Kat - What do you think these experiments could tell us about how cancer may be spreading in humans? Do you have hope that these same drugs or developing these chemicals you're testing into drugs, could potentially stop cancer spreading in humans?
Jacco - Well, I think the most important thing is that this is fundamental research, right? So, we have many questions that we just would like to answer. So how is a tumour cell growing to metastases? Our research is just proof of principle, and we see now something new and whether it is holds true in humans, we have to do much more research of course [to find out]. We did just one type of cancer. If you would really want to know what will help in the clinic, you have to find out whether this holds true in many types of cancer. But of course, with this technique and now, our new technology, we have now the ability to really search for drugs that can block potential new drug targets that we could never really look or investigate before.

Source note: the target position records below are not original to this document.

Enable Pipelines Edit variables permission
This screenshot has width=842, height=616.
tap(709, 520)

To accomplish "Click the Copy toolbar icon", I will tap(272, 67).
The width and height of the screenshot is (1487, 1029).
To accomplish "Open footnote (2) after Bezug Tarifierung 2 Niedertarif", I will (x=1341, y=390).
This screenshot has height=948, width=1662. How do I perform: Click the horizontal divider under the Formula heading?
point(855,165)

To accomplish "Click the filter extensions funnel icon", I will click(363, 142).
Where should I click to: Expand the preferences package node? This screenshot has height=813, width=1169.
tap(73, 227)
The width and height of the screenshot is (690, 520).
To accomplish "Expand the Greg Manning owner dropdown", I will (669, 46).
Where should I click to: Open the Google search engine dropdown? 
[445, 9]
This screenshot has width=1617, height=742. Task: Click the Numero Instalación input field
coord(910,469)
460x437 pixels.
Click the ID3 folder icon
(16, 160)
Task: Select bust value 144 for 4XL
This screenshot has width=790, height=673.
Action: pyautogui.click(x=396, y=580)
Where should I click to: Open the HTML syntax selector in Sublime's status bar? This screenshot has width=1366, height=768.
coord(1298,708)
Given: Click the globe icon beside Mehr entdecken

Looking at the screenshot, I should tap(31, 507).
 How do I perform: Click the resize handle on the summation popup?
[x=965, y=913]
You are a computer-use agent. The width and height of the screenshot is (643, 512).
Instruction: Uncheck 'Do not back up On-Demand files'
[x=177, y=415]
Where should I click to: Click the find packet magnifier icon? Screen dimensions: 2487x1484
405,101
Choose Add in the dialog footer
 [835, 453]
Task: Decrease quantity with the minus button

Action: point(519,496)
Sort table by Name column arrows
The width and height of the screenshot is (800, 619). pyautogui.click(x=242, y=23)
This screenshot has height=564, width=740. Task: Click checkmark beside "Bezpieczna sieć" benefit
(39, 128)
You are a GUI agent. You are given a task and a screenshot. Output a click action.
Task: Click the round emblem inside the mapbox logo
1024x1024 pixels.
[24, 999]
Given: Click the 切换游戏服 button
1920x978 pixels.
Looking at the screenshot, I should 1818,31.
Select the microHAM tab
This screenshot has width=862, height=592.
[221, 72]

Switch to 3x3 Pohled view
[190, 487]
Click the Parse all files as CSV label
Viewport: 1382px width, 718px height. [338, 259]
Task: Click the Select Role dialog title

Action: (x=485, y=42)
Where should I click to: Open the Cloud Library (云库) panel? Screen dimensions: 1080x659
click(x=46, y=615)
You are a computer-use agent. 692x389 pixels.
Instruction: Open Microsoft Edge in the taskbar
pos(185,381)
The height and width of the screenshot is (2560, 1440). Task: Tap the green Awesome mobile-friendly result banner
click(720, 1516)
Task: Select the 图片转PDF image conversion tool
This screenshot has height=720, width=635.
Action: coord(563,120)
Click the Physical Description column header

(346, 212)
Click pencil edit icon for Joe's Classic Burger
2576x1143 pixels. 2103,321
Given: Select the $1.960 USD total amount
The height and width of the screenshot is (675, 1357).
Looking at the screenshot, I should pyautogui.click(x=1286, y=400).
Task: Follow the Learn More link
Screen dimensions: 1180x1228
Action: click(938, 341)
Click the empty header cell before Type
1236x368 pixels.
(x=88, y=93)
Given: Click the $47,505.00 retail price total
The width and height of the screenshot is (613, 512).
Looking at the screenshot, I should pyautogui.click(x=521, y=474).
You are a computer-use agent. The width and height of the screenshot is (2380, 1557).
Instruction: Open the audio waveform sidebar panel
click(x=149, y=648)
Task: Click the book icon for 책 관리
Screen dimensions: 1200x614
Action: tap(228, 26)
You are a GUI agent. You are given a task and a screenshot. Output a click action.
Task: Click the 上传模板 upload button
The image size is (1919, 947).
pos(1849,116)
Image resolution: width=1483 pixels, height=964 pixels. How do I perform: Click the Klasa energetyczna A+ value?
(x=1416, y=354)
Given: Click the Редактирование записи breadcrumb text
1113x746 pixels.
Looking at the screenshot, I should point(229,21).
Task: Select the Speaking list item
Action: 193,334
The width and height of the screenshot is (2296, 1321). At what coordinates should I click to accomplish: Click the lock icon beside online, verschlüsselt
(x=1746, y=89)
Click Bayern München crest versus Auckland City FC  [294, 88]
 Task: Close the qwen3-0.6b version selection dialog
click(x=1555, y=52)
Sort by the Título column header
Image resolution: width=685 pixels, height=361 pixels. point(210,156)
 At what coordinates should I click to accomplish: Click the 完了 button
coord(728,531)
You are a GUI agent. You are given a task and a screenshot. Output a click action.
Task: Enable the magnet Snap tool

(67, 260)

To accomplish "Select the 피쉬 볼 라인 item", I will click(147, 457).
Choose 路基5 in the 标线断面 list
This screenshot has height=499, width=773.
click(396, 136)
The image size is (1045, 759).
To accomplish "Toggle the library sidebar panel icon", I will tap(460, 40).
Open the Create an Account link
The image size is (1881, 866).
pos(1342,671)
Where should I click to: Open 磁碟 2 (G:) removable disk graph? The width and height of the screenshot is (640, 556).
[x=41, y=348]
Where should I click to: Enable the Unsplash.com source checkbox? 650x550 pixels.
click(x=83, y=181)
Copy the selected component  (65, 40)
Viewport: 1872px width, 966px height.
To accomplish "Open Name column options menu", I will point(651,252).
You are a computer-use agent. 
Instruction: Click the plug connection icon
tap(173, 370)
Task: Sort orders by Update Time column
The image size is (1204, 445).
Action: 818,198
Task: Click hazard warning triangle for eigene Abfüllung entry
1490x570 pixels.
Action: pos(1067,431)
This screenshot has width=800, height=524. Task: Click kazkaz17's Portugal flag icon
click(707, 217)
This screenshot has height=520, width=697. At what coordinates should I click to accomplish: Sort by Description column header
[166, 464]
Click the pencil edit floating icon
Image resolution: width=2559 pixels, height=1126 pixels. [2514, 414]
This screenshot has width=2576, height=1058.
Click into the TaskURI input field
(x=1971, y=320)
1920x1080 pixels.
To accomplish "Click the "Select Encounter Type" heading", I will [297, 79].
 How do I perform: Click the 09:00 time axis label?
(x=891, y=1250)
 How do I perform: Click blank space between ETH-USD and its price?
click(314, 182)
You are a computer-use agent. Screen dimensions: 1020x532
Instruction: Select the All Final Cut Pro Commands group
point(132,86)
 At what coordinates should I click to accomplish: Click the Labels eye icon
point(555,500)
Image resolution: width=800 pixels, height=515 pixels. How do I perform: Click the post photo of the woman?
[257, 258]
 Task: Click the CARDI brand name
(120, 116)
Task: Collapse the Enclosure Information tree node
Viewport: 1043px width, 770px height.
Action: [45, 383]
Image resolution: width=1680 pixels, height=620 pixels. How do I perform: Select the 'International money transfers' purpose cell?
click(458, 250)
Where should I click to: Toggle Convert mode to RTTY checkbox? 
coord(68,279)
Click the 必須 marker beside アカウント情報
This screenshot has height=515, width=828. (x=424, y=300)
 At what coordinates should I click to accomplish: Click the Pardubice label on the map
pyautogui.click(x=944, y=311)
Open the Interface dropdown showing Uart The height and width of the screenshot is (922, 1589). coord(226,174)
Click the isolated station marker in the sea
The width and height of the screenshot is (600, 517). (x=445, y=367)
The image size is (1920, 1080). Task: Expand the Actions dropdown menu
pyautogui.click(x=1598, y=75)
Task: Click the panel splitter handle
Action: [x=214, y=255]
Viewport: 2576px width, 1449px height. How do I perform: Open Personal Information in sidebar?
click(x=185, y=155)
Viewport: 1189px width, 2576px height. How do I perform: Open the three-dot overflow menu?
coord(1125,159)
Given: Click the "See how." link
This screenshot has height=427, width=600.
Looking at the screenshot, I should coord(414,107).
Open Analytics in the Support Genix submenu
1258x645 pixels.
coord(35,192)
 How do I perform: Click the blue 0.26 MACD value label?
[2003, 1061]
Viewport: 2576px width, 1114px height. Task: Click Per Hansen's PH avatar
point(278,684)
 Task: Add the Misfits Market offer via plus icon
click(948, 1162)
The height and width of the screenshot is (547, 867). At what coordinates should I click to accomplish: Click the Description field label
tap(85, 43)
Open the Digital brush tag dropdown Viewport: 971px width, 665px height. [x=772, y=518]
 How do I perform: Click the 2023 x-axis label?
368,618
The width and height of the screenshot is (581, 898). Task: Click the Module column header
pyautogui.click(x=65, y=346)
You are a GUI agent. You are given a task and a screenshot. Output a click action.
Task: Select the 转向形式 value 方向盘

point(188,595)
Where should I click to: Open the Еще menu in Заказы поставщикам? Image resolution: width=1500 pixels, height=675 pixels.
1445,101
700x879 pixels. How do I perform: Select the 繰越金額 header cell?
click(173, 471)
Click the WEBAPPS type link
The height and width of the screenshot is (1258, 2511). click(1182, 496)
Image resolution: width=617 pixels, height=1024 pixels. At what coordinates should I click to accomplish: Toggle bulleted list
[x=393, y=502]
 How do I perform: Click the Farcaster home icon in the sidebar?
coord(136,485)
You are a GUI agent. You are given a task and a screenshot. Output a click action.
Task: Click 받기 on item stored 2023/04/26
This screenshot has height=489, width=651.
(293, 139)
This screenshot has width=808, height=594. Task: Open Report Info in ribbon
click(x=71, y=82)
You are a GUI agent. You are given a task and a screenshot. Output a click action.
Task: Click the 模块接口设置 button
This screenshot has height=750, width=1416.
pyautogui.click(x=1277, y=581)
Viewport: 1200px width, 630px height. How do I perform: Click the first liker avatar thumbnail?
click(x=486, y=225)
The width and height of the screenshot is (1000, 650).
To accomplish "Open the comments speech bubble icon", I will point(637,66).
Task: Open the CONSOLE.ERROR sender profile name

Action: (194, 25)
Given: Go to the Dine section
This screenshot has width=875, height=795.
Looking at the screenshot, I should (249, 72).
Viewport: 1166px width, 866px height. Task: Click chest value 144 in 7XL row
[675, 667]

Kat - And finally, how did it feel when you actually got this to work?
Jacco - That was really amazing. You just think about it all the time. You really think about static images, so you think that that's a tumour cell and they're just growing, but you have no idea what's going on there. And when I saw that for the first time, that you really see it moving, that you really can see how it's growing, of course, it was very exciting, but kind of terrifying as well because you realise that the mechanism that you see is causing the death of many people. So, scientifically, I was very excited, but as just a human being, it was kind of terrifying as well.